That equation applies to the graph only. It is telling you an
xdistance from the yaxis at time t. The x in that equation
tells you what x you are at, at the given value of t, but it does
not tell you the distance traveled on the curve, since the curve
is curving. To say it another way, x in a curve equation does not
equal x in a physics equation. So x = At^{3}
+ Bt will not tell you a value for total distance traveled after
t. If it did, we wouldn't need calculus at all, we could just
read the value for x right off the graph, for any and all curves.
But no, to find x you have to use physics equations, not curve
equations. The equation x = At^{3}
+ Bt is a curve equation, and because it has a t^{3}
in it, it must stand for a variable acceleration.
[Clarification,
June 2015.

# Supplied records:
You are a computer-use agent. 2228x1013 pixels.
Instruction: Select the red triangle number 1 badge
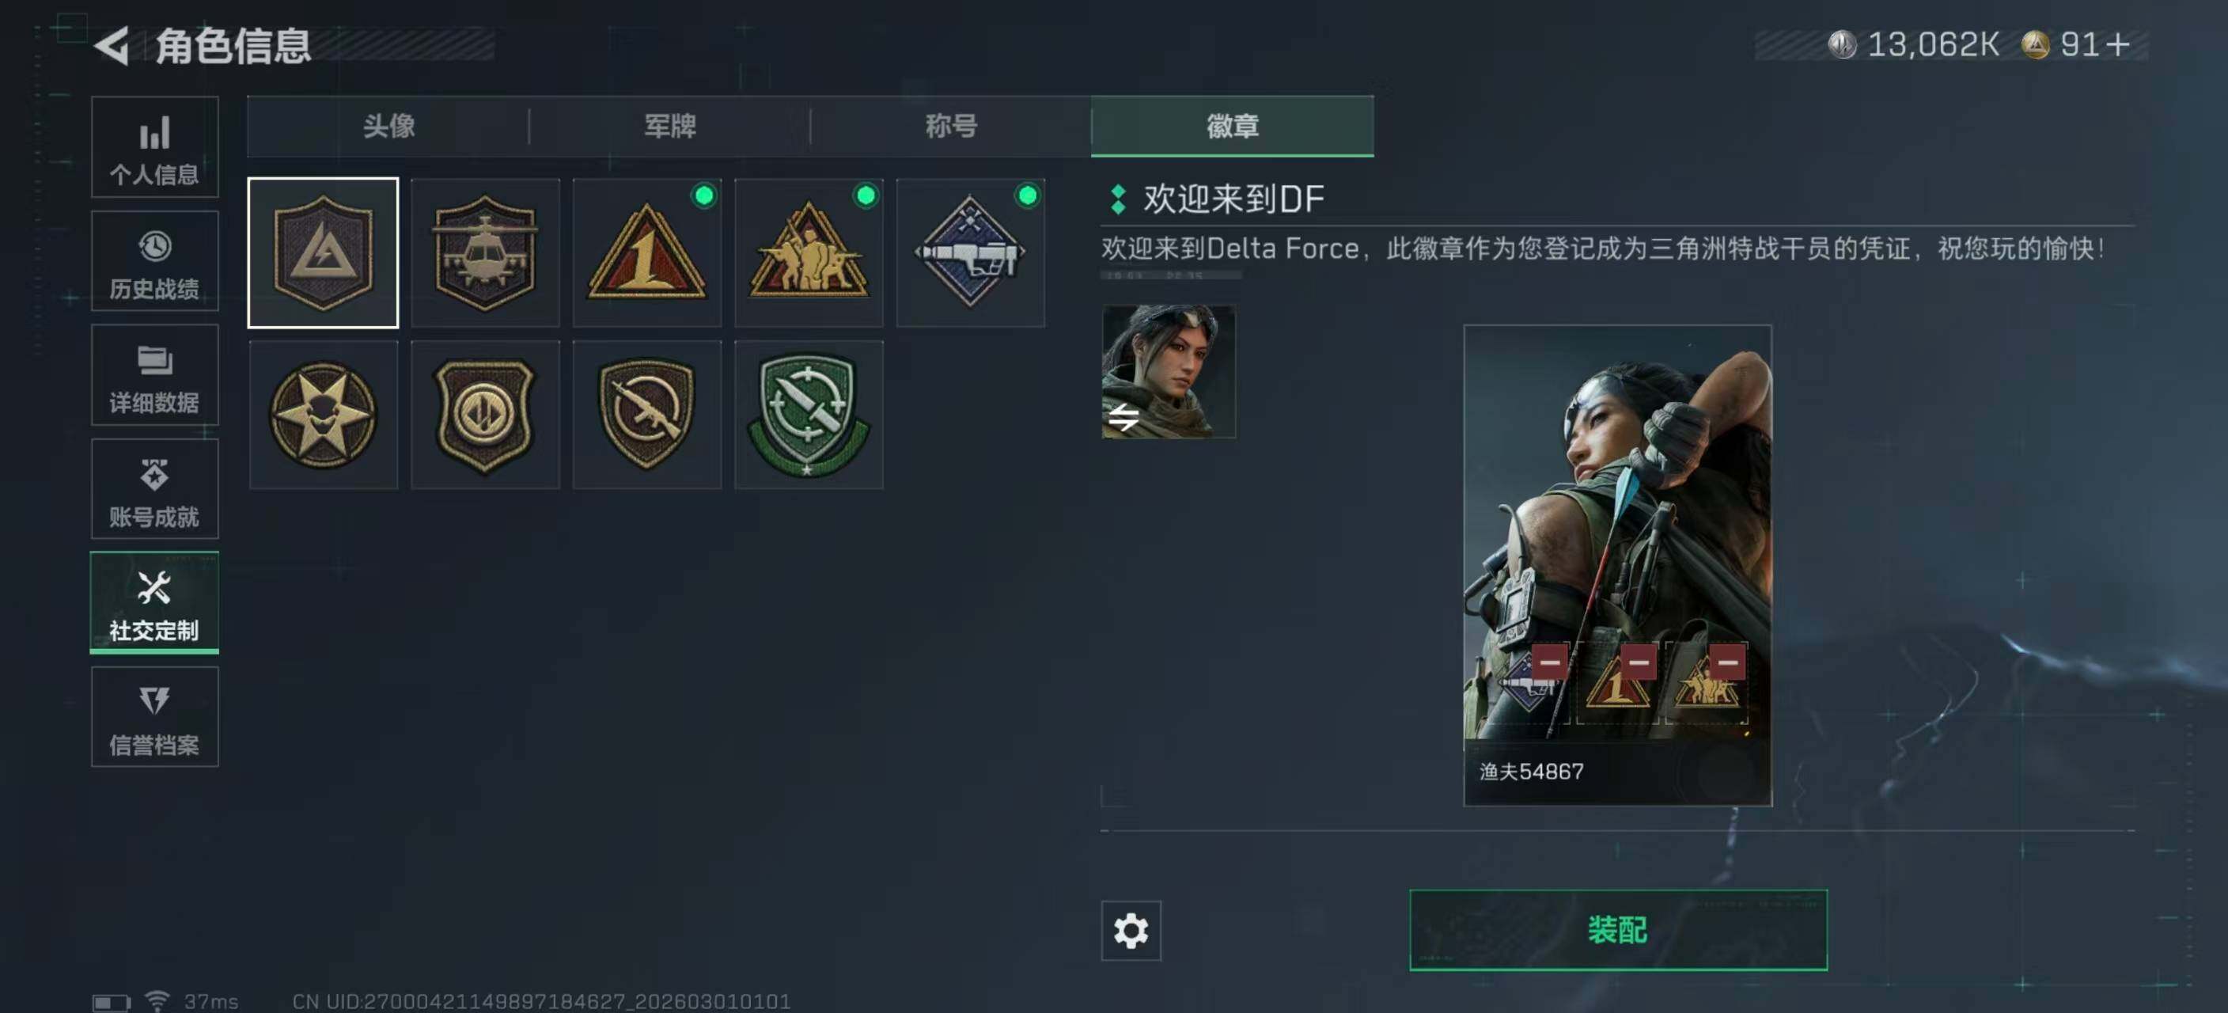tap(647, 253)
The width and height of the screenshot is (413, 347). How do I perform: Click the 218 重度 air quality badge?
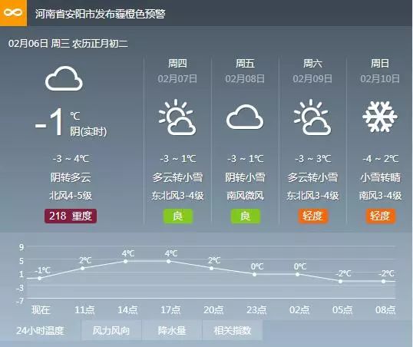(x=71, y=216)
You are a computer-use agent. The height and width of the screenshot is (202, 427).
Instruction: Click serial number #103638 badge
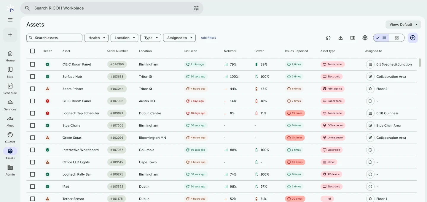[x=117, y=77]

# Exercise:
Carry the passage contrasting curve equations with physics equations forward from its final line.

# Result:
I have finally understood that my claiming that distance is the
derivative of velocity is what has shut most readers down when
trying to understand this paper. We are all taught that velocity
is the rate of change of distance, and in other papers I even
admit that is true. So they don't understand what I am saying
here, by turning that upside down. They think I am just crazy,
or at least wildly inconsistent. But what I thought was clear
from the beginning is that I am trying to show that when
you are doing your calculus operations on the variable t,
you actually differentiate down from velocity to distance. You
take the derivative of t in the velocity equation to find the
distance—which means that in
this case,
the distance is derivative of the velocity. If you follow my
actual equations, you will see exactly what I mean, and why I am
right.
What I didn't
originally make clear is why
this is so. It turns out it is because t is normally in the
denominator. Being in the denominator in all equations of
motion, t naturally acts upsidedown to x as a matter of
differentiation or integration. Not realizing this, the
mainstream has butchered many of these manipulations when they
are monitoring t. Any time they are finding anything “with
respect to t” they are failing to take this into
consideration.]
The entire modern interpretation of
the calculus is upside down in this regard! To show this, let us
look at the textbook solution of a specific problem:
Given
a = 7m/s^{3}
and 2s, find v final from rest.
v = ∫(7m/s^{3})tdt
= (7m/s^{3})t^{2}/2
= (3.5m/s^{3})t^{2}
= 14m/s.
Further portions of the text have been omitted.